### SUPPLIED RECORDS

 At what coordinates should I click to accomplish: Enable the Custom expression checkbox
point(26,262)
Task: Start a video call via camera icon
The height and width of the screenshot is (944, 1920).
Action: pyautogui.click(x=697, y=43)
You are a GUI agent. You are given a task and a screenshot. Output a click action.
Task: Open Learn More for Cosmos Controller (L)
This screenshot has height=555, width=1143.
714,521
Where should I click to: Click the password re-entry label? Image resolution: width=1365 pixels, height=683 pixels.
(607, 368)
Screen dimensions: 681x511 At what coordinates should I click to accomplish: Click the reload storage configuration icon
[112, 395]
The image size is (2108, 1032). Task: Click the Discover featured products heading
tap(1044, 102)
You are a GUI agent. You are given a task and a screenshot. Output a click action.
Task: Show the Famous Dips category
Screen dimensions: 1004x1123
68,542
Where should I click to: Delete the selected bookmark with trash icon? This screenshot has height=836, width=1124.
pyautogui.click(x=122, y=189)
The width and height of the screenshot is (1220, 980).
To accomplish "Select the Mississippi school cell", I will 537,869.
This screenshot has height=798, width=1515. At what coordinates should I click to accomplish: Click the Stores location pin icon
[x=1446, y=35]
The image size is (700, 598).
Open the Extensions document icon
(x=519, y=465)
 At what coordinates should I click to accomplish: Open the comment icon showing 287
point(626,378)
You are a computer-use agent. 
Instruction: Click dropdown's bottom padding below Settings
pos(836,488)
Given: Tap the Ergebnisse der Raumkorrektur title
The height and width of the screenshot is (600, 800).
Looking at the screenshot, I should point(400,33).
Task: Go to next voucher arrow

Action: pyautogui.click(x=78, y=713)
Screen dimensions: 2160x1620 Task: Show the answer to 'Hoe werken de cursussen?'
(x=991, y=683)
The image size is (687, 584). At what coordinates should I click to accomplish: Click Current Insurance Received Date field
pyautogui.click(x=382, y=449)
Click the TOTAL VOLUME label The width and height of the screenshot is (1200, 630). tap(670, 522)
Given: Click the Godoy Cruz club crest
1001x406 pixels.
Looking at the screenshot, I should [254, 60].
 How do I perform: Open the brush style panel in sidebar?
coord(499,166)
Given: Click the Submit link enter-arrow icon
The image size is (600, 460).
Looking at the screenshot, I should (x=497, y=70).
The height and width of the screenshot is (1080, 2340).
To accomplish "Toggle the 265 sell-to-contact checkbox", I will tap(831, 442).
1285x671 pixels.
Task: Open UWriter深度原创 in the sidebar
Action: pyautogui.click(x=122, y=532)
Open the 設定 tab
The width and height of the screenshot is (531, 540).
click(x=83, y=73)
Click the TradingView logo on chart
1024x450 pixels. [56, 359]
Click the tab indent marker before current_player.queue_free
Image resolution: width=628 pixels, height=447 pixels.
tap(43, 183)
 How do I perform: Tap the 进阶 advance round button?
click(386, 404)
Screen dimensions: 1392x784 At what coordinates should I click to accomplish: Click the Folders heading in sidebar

### TASK GOAL
Write the material out once more, exactly as it reads.

### ANSWER BOX
 At what coordinates should I click to accomplish: Enable the Custom expression checkbox
point(26,262)
Task: Start a video call via camera icon
The height and width of the screenshot is (944, 1920).
Action: pyautogui.click(x=697, y=43)
You are a GUI agent. You are given a task and a screenshot. Output a click action.
Task: Open Learn More for Cosmos Controller (L)
This screenshot has height=555, width=1143.
714,521
Where should I click to: Click the password re-entry label? Image resolution: width=1365 pixels, height=683 pixels.
(607, 368)
Screen dimensions: 681x511 At what coordinates should I click to accomplish: Click the reload storage configuration icon
[112, 395]
The image size is (2108, 1032). Task: Click the Discover featured products heading
tap(1044, 102)
You are a GUI agent. You are given a task and a screenshot. Output a click action.
Task: Show the Famous Dips category
Screen dimensions: 1004x1123
68,542
Where should I click to: Delete the selected bookmark with trash icon? This screenshot has height=836, width=1124.
pyautogui.click(x=122, y=189)
The width and height of the screenshot is (1220, 980).
To accomplish "Select the Mississippi school cell", I will 537,869.
This screenshot has height=798, width=1515. At what coordinates should I click to accomplish: Click the Stores location pin icon
[x=1446, y=35]
The image size is (700, 598).
Open the Extensions document icon
(x=519, y=465)
 At what coordinates should I click to accomplish: Open the comment icon showing 287
point(626,378)
You are a computer-use agent. 
Instruction: Click dropdown's bottom padding below Settings
pos(836,488)
Given: Tap the Ergebnisse der Raumkorrektur title
The height and width of the screenshot is (600, 800).
Looking at the screenshot, I should point(400,33).
Task: Go to next voucher arrow

Action: pyautogui.click(x=78, y=713)
Screen dimensions: 2160x1620 Task: Show the answer to 'Hoe werken de cursussen?'
(x=991, y=683)
The image size is (687, 584). At what coordinates should I click to accomplish: Click Current Insurance Received Date field
pyautogui.click(x=382, y=449)
Click the TOTAL VOLUME label The width and height of the screenshot is (1200, 630). tap(670, 522)
Given: Click the Godoy Cruz club crest
1001x406 pixels.
Looking at the screenshot, I should [254, 60].
 How do I perform: Open the brush style panel in sidebar?
coord(499,166)
Given: Click the Submit link enter-arrow icon
The image size is (600, 460).
Looking at the screenshot, I should (x=497, y=70).
The height and width of the screenshot is (1080, 2340).
To accomplish "Toggle the 265 sell-to-contact checkbox", I will tap(831, 442).
1285x671 pixels.
Task: Open UWriter深度原创 in the sidebar
Action: pyautogui.click(x=122, y=532)
Open the 設定 tab
The width and height of the screenshot is (531, 540).
click(x=83, y=73)
Click the TradingView logo on chart
1024x450 pixels. [56, 359]
Click the tab indent marker before current_player.queue_free
Image resolution: width=628 pixels, height=447 pixels.
tap(43, 183)
 How do I perform: Tap the 进阶 advance round button?
click(386, 404)
Screen dimensions: 1392x784 At what coordinates should I click to accomplish: Click the Folders heading in sidebar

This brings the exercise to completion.